Nachdem, nicht zuletzt durch das engagierte Wirken der Initiative, der Vertrag für den Betrieb des mit mehreren Sendern bestückten Mobilfunk-Sendemastes am Sportplatz zum Ende 2004 gekündigt worden war, und zwar per Mehrheitsbeschluss im Stadtparlament, scheint es nun eine Trendwende zu geben. Die Initiative verdächtigt den Magistrat, dass dieser bei der Planung alternativer, wohngebietsferner Standorte untätig sei. Deshalb wolle der Magistrat diese Kündigung wohl am liebsten rückgängig machen, so die Initiative in Stellungnahmen der jüngsten Zeit. Letztere Option räumte Bürgermeister Roth im Gespräch mit dem BK in der Tat ein, weil die Befürchtung bestehe, dass die Betreiber sonst Sendeanlagen in Wohngebiete hinein aufstellen könnten, und dies bei nur begrenzter Einflussmöglichkeit der Stadt.

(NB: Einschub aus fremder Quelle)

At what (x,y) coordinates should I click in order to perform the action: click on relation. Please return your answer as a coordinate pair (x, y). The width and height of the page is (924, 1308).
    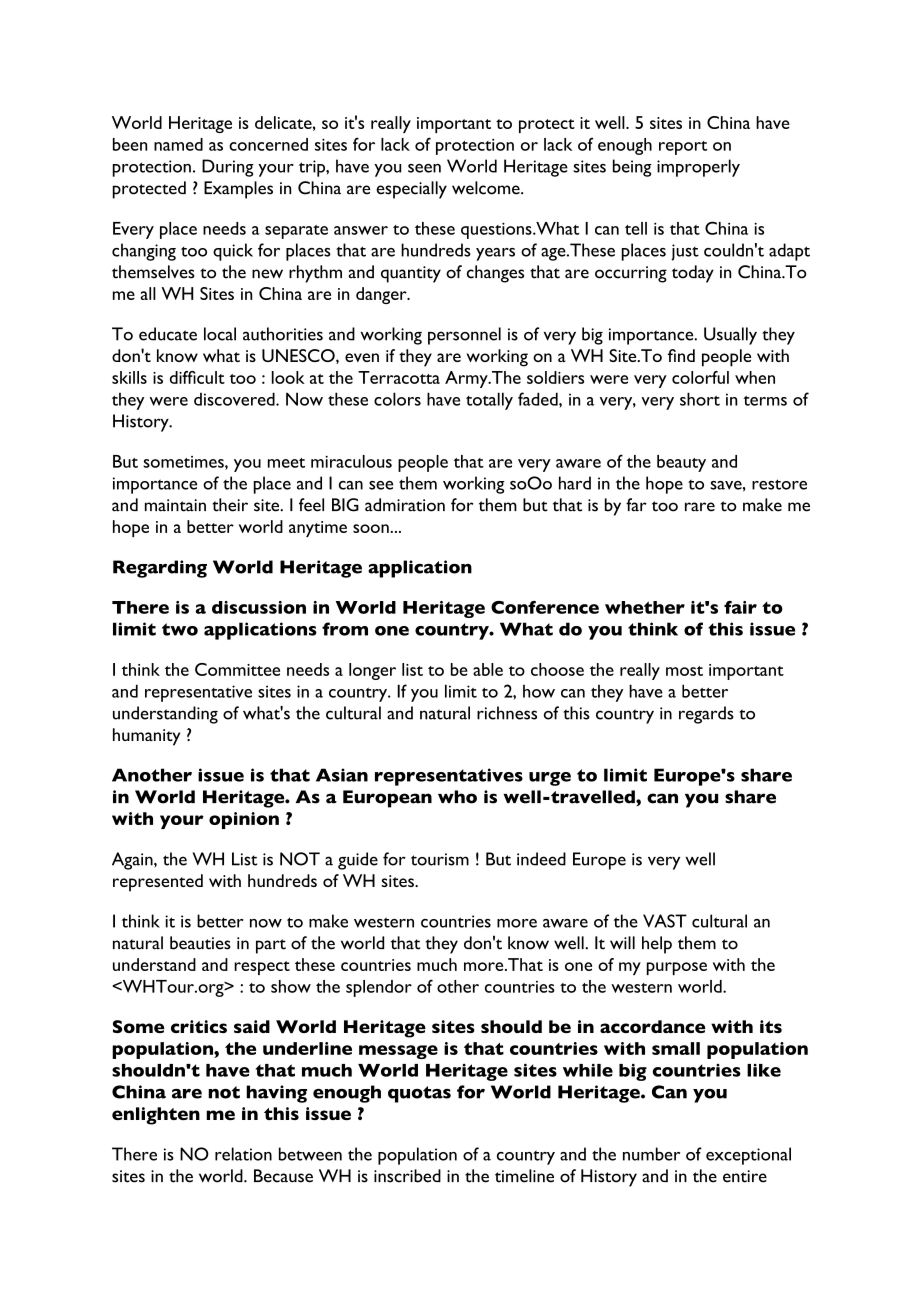
    Looking at the image, I should click on (243, 1154).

Der derzeit ohnehin dünne Gesprächsfaden zwischen beiden Seiten wird zusätzlich dadurch strapaziert, dass jede Seite gewillt scheint, noch den kleinsten verbalen Danebentapser der anderen Seite persönlich zu nehmen. Während man auf der Seite der Initiative die mit dem Thema befassten Bruchköbeler Offiziellen verdächtigt, den Mobilfunkbetreibern nach dem Mund zu reden, ist man auf Magistratsseite pikiert über ebendiese Unterstellungen. Folglich sind in jüngster Zeit, in wechselseitigem Leserbrief-Schlagabtausch, die harten Bandagen an der Tagesordnung gewesen. Auf der einen Seite stehen Bruchköbeler Bürger, die sich durch einen wohngebietsnahen Sendemast „zwangsbestrahlt“ fühlen, gesundheitliche Gefährdung befürchten, gar –ohne Nachweis- von bereits ansteigenden Krankheitszahlen reden, und nicht zuletzt drohende Wertverluste ihrer Grundstücke reklamieren. Hier herrscht offenkundig Angst. Auf der anderen Seite fühlt sich Bürgermeister Roth dem Interesse der gesamten Bruchköbeler Bevölkerung verpflichtet, die nun mal in ihrer Mehrheit mobil telefonieren will, weswegen für ihn eine Situation mit einem Versorgungsdefizit infolge einer abgeschalteten Sendeanlage nicht in Frage komme.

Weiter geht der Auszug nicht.